=== Goals ===
1. Reproduce word for word the part of the excerpt on classification methods that lies between "ii. Linear Classifiers" and "or discriminative models.", inclusive.
2. Using the excerpt on classification methods, answer these questions:
(a) What is named as the most common discriminative model?
(b) In the cricket match example, which factors decide whether a match will be played on a given day?
(c) What is the technical term for a binary dependent variable?
3. Write the next part of the excerpt on classification methods, picking up right after its final sentence.

=== Document excerpt ===
▽

For example, let us say we want to accept interview applications of applicants with scores greater than 65% and less than 25 years of age. Based on these two features, i.e., marks (x) and age (y), we have a pair of coordinates (x, y) that give output in the form of either a red circle or a green triangle. Since the data points are scattered in our case, we have a non-linear (in this case, a circular) hyperplane.
On a normal plane, this information will look messy and scattered. The circular hyperplane classifies and separates items on the basis of the highest margins of the items closest to the hyperplane. To make computations easier for an n-dimensional space with more features, finding a kernel function for the new space is a good idea.
That's because finding out the kernel function reduces the complexity of computations just by changing the dot product corresponding to the space we have decided. The training time for the model, however, is and it requires extensive computation, which makes SVM costly for huge datasets having more features.
ii. Linear Classifiers
A linear classifier achieves classification (grouping based on categories) by assessing each feature individually as if it is unrelated to any other feature present in the dataset. Linear classifiers are simple and ideal for working with huge datasets. We can divide linear classifiers into generative or discriminative models.
The most common generative model is the Naïve Bayes classifier , whereas the most common discriminative model is the logistic regression model. Interestingly, when there are less than three features present, even SVM qualifies as a linear classifier. For more features, however, linear separation is not possible.
a. Naïve Bayes Classifier
The Bayes classifier is based on the Bayes theorem that determines the probability of an event occurring on the basis of various features that are considered independent of each other. Each feature contributes equally to the final outcome.
For example, determining whether a cricket match will be played on a particular day depends on factors like whether it's a holiday or not, temperature, wind conditions, and humidity. Each of these factors is independent of one other and contributes to the outcome (match = yes or no) equally.
Mathematically, the Bayes theorem calculates the probability of the occurrence of an event A based on the probability of event B that has already occurred (true) as: P(A|B) = (P(B|A)*P(A))/P(B) Here, B is the event that has already happened, i.e. the evidence, and P(A|B) is the probability of event A’s occurrence considering that event B has occurred.
b. Logistic Regression
Logistic regression itself is not a classifier but provides a means to create a classifier. It is extensively used whenever the dependent variable is a simple yes/no, 1/0, true/false, success/failure, etc. i.e., a binary - or technically called a dichotomous - variable. Apart from the dependent (let us say Y) variable, there are explanatory variables (consider them as X) too.
The value of the Y variable is predicted using the values of X variables. For example, to determine if a person is eligible for a home loan (yes/no), we need to know various factors (X variables) like monthly income, expenditure, nature of the job, marital status, and the number of family members. All these X variables help to create a mathematical equation or the function that determines the value of Y.

△

=== Dataset extract ===
▽

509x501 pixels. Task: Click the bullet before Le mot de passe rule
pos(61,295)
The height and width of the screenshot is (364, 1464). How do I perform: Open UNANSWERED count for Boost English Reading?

△
▽

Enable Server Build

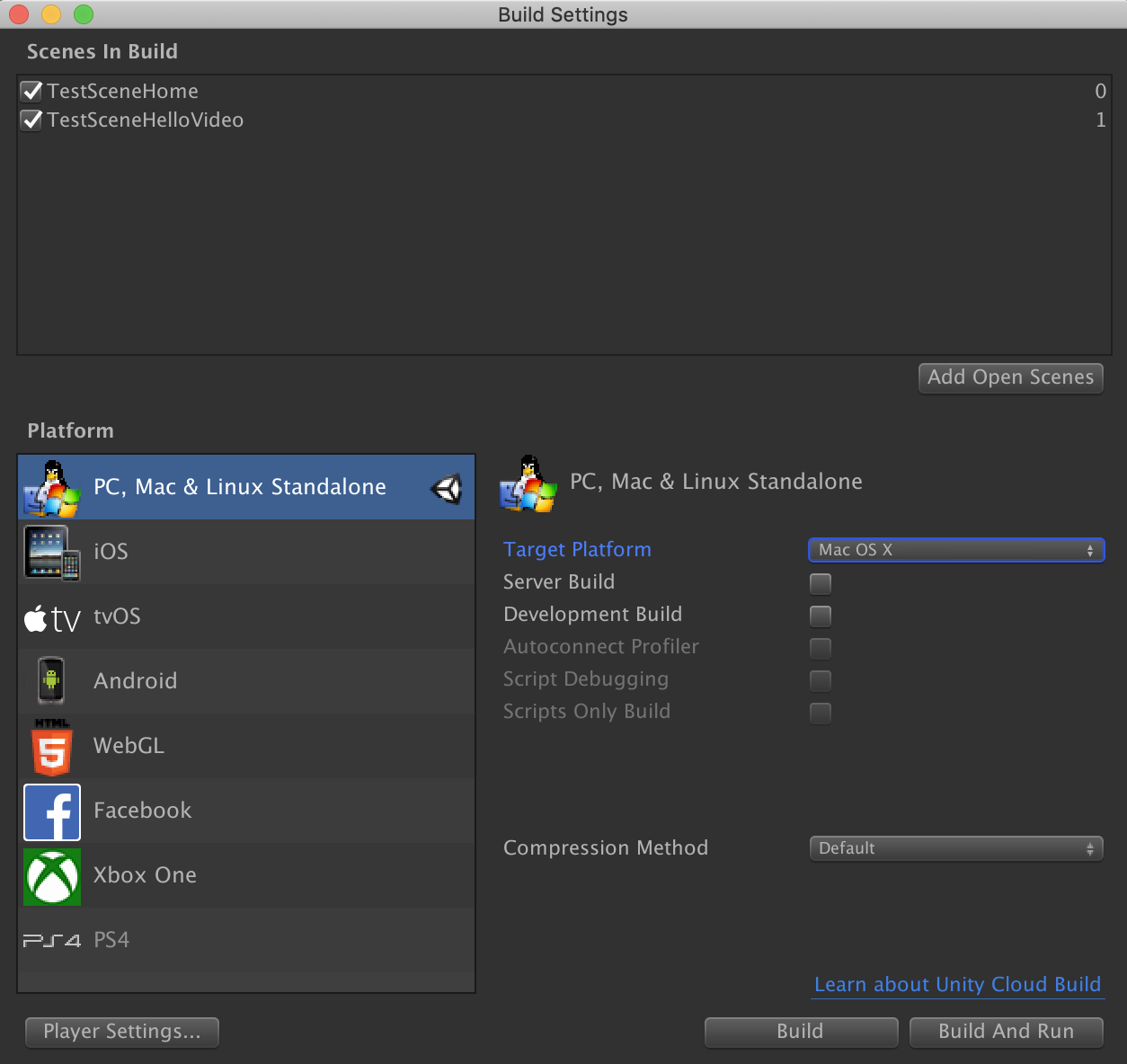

△

=== Final results ===
1.
ii. Linear Classifiers
A linear classifier achieves classification (grouping based on categories) by assessing each feature individually as if it is unrelated to any other feature present in the dataset. Linear classifiers are simple and ideal for working with huge datasets. We can divide linear classifiers into generative or discriminative models.

2.
(a) The logistic regression model.
(b) Whether it is a holiday or not, temperature, wind conditions, and humidity.
(c) A dichotomous variable.

3.
iii. Decision Trees
Decision trees split a huge dataset into smaller subsets that form a tree structure. Along with categorical data, decision trees can also handle numerical data. Each node of the tree represents a test on the variable, and the branch represents the resultant outcome of the test. Since they are easy to implement, neat and accurate, decision trees are the most widely used classification algorithms.
Some common applications of decision trees are in the fields of healthcare, education, manufacturing, engineering, law, and marketing.
iv. Random Forest
Random forest is a combination of various decision trees. Individual trees have very low correlations with each other to get the best predictions/errors. With each iteration, the result of a random forest model gets more accurate and also prevents overfitting. The name random comes from the fact that each decision tree brings randomness to form a forest of trees that aren't correlated in any sense.
The final output is a mode, mean or median of individual decision trees, depending on random sampling or a random subset of the data while building the tree or splitting the nodes, respectively.
Note: Since decision trees are very flexible and have no set maximum depth of nodes, a problem of overfitting can occur. Random forests solve this problem through random sampling of the data points. To do so, each decision tree is trained on a limited and different set of features and then averaged to produce the final prediction of the random forest.
v. K-Nearest Neighbor
K-nearest neighbor or KNN requires the least amount of computation time and is easy to interpret. The predictive power is as good as other classification models in most cases. KNN uses all the data for training purposes and doesn’t make any assumptions about data. Thus, it is called a ‘lazy-learning’ and ‘non-parametric’ learning algorithm.
Suppose we classify all the training data into two categories; A and B. The new dataset that comes in now must either be put into A or B. KNN uses feature similarity to do the same. This can be done by finding the nearest neighbors of the new data point. If there are more neighbors corresponding to category A, the new data point will also belong to A; else, it will be categorized under B.
Here, category A is in purple, and B is in yellow. The red triangle is the new data point that requires categorization. We can find as many nearest neighbors as we want to improve accuracy. However, in this case, we are finding 3 (k) nearest neighbors, of which two belong to category A.
Note : So, did you guess where the red triangle belongs?
These ML algorithms give continuous output contrary to a discrete and categorized value given by classification algorithms. Regression models are much more suitable for forecasting, finding cause-effect relationships between variables, trend analysis, drug response modeling, optimization of delivery, and other logistics.
Regression algorithms are of several types, namely linear, logistic, polynomial, ridge, stepwise, lasso, and elastic net. Out of these, the first three are the most popular ones. We discussed logistic regression above, which is suitable for both classifications as well as regression. It can give cut-off values, which can then be categorized to form binary classifiers.
Let us know a little bit about linear and polynomial regression, which are the other 2 most popular regression algorithms below:
i. Linear Regression
The easiest, most popular, and most effective algorithm to find the best guess from the available data set is linear regression. In this method, there are 1 or more independent variables (consider X) and a dependent variable (say Y).
Here, we determine the linear relationship between X and Y by plotting a regression line, which is nothing but the best-fit crossing or nearing the maximum number of data points. Multiple linear regression is a linear regression plot with more than one independent variable.
The following linear equation represents the regression line: Y = a + X*b + error. Here, b is the slope of the straight line, and a is the intercept. To find the values of a and b, we use the Least Square Method (LSM).
ii. Polynomial Regression
When there is more than one independent variable, the result needs not to be always a straight line. In such a case, it can be a polynomial equation representing a curved line. Thus, the regression line or the best-fit line, in this case, is a curve that fits maximum data points.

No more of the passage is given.